:: WHAT IS NEEDED ::
Once the line containing "Select the DallasTemperature library entry" is found in the listing below, return it and each line after it through the last, exactly as given.

*** Begin section ***

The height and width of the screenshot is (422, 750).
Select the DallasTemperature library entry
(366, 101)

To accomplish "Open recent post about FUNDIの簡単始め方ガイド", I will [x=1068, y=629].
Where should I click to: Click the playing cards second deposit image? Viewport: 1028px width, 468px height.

*** End section ***

:: RESULT FOR THIS TASK ::
Select the DallasTemperature library entry
(366, 101)

To accomplish "Open recent post about FUNDIの簡単始め方ガイド", I will [x=1068, y=629].
Where should I click to: Click the playing cards second deposit image? Viewport: 1028px width, 468px height.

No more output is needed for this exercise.